Danilo Lopez and Antonio Mesa-Sandovail are migrant farmworkers. They're here illegally, earning money on Vermont farms and sending their paychecks back to their families in Mexico.
Tuesday, they were arrested after the driver of the car they were riding in was pulled over for speeding. The farmworkers say they remained quiet during the traffic stop, but the Vermont State trooper pressed them for paperwork. Lopez called the Vermont Migrant Farmworker Solidarity Project, an advocacy group that helps undocumented workers.
"The fact that we showed up is what we do. We are an organization that follows injustice and we're going to be there if there's a problem. That's why we exist," said Brendan O'Neill of the Vermont Farmworkers Solidarity Project.
The volunteers organized quickly; holding a candlelight vigil, staging a protest and some even attempted to block border patrol from processing Lopez and Mesa-Sandovail. O'Neill was one of the three volunteers arrested. He stands behind the cause.
"This is the first instance where we had a farmworker leader who happened to be detained, who happened to have our phone number and the insight to contact us. And what you saw was not a setup, but a reality that Vermonters are starting to organize and starting to come together to stand up for the rights of undocumented workers," O'Neill said.
The arrests sparked controversy because some say they violate the state's bias-free policing policy implemented last year. The guidelines encourage law enforcement to take a don't ask, don't tell approach to questioning law-abiding citizens about their immigration status.
"We will take a look at this case to see if it is consistent with the model policy last fall that we hope all law enforcement will adopt," said Bill Sorrell, D-Vt. Attorney General.
"Every single traffic stop, every single contact is sticky. You just never know where it's going to go," Winooski Police Chief Steve McQueen said.

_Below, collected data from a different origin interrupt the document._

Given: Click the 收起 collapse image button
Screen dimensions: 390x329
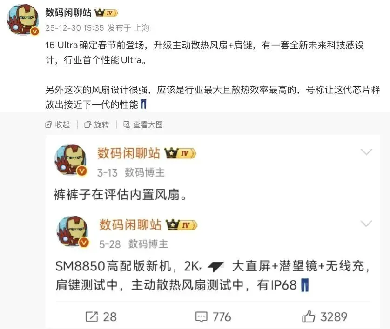Looking at the screenshot, I should tap(57, 125).
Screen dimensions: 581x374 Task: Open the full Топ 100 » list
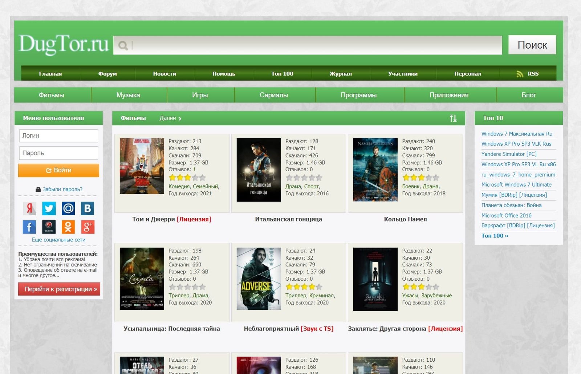pos(495,236)
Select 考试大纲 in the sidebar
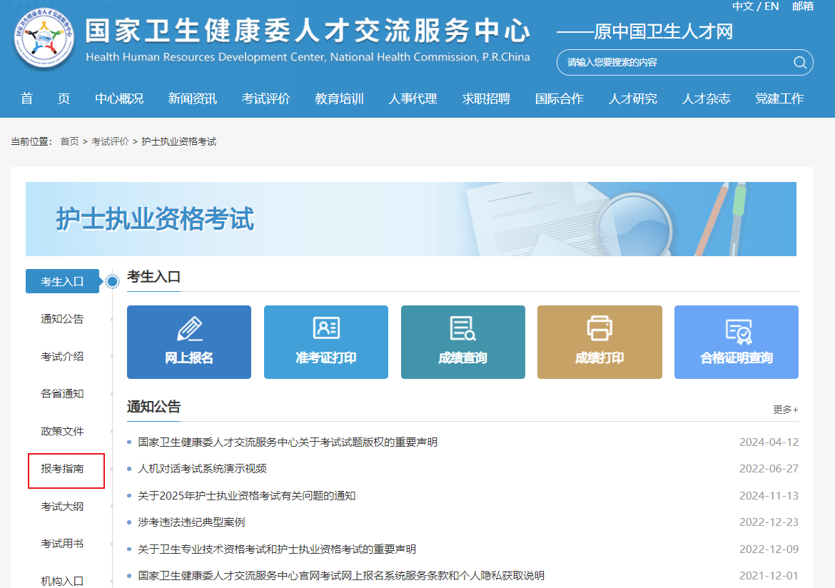This screenshot has height=588, width=835. pos(62,507)
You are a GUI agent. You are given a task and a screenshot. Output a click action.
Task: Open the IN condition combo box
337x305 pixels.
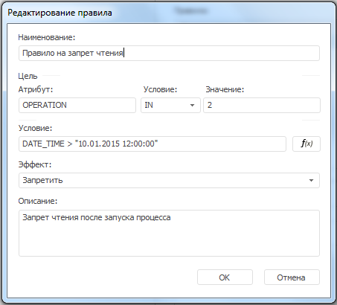pos(170,105)
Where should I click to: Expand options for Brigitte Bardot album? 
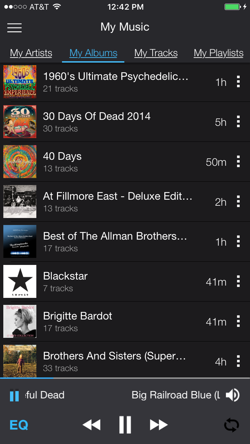pyautogui.click(x=238, y=322)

McQueen helped create the bias-free guidelines and explained what governs police during a traffic stop. "We're looking for indicators. If they believe the occupants may be in some sort of violation then it's perfectly reasonable to identify them. We need to know who we are dealing with."
At this point it's unclear what transpired during the stop. The Vermont State police did not make anyone available on camera, but State Police Director Tom L'Esperance issued the following statement: "The Vermont State Police take seriously the necessity of ensuring fair and humane treatment of all people living and working in Vermont, regardless of their race, ethnicity, immigration status or other personal criteria."

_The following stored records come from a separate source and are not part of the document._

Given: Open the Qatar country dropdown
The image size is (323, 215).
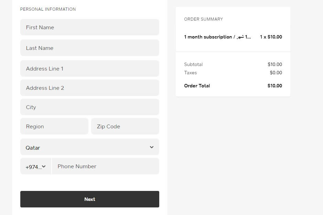Looking at the screenshot, I should click(x=90, y=147).
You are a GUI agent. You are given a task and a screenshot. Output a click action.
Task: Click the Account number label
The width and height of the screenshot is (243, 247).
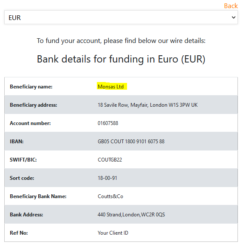(31, 123)
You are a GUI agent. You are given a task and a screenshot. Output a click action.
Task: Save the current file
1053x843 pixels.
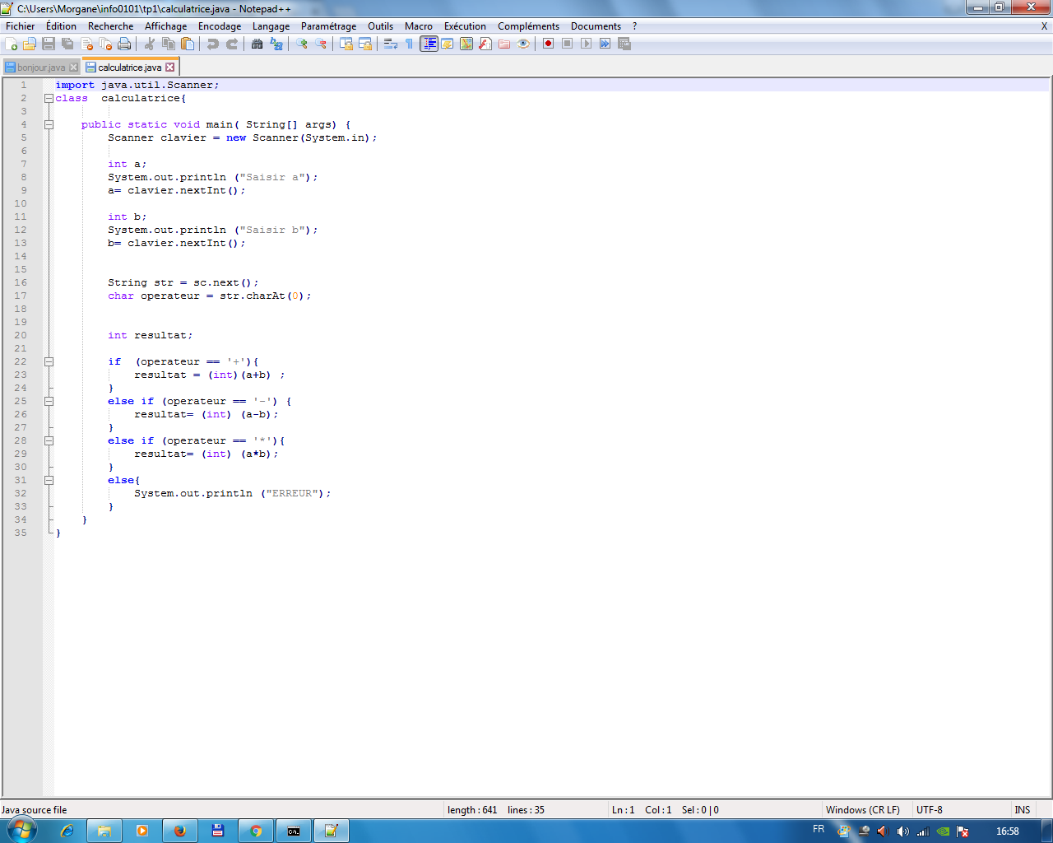tap(49, 44)
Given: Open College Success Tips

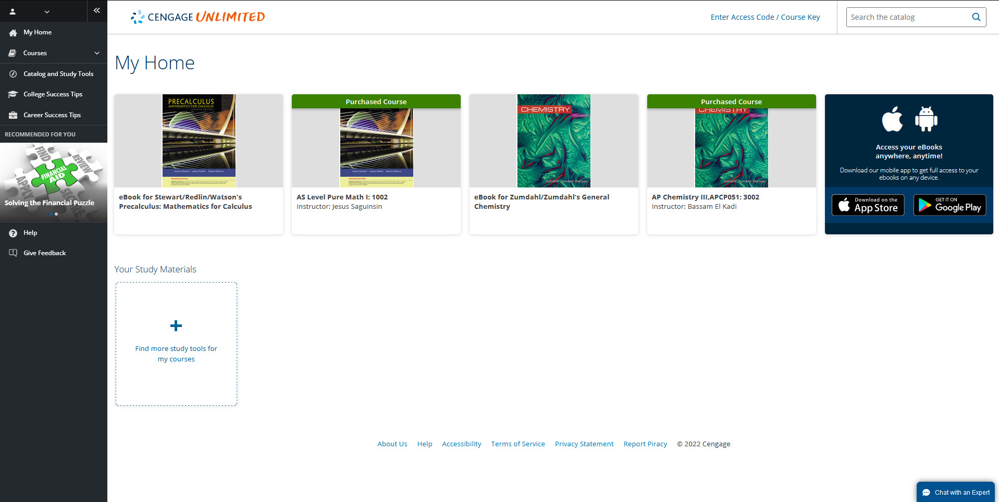Looking at the screenshot, I should 54,94.
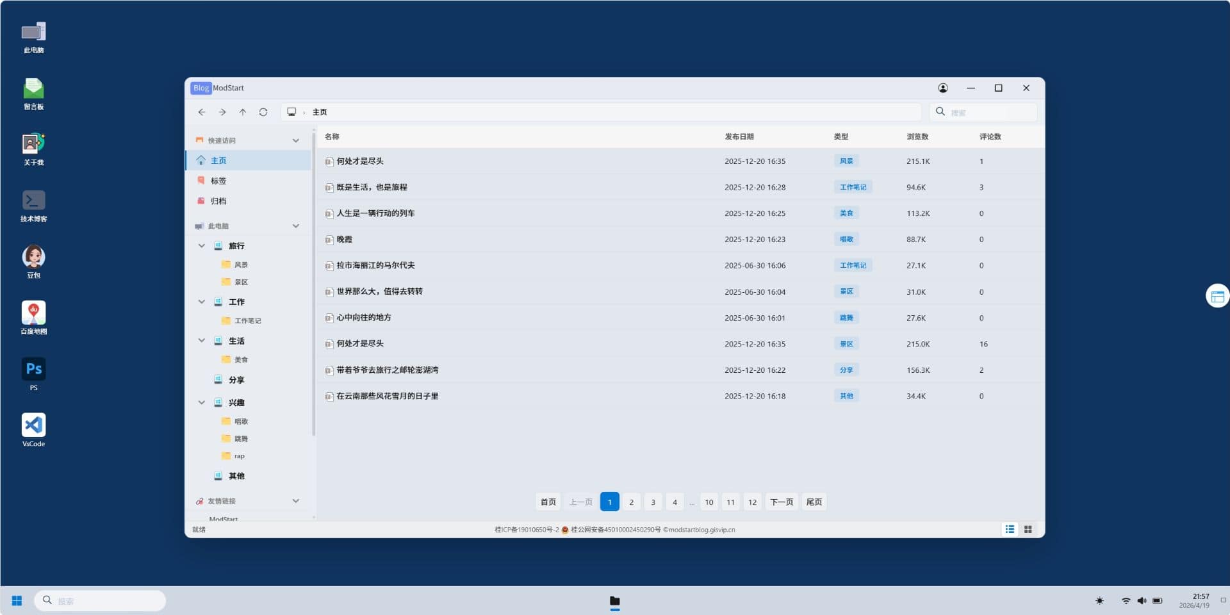Image resolution: width=1230 pixels, height=615 pixels.
Task: Click the sidebar vertical scrollbar
Action: click(313, 282)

Advocates for Lopez and Mesa-Sandovail argue the trooper was out-of-line since it was the driver who was speeding.
"If it not for the color of their skin we don't think that the workers would have been asked to prove their documented status," O'Neill said.
State police are conducting their own investigation. The public information officer says they won't comment while their internal review is underway. But we have put in a request for access to the cruiser camera footage.
As for Lopez and Mesa-Sandovail, they're facing deportation proceedings but it's unclear when they'll be in court.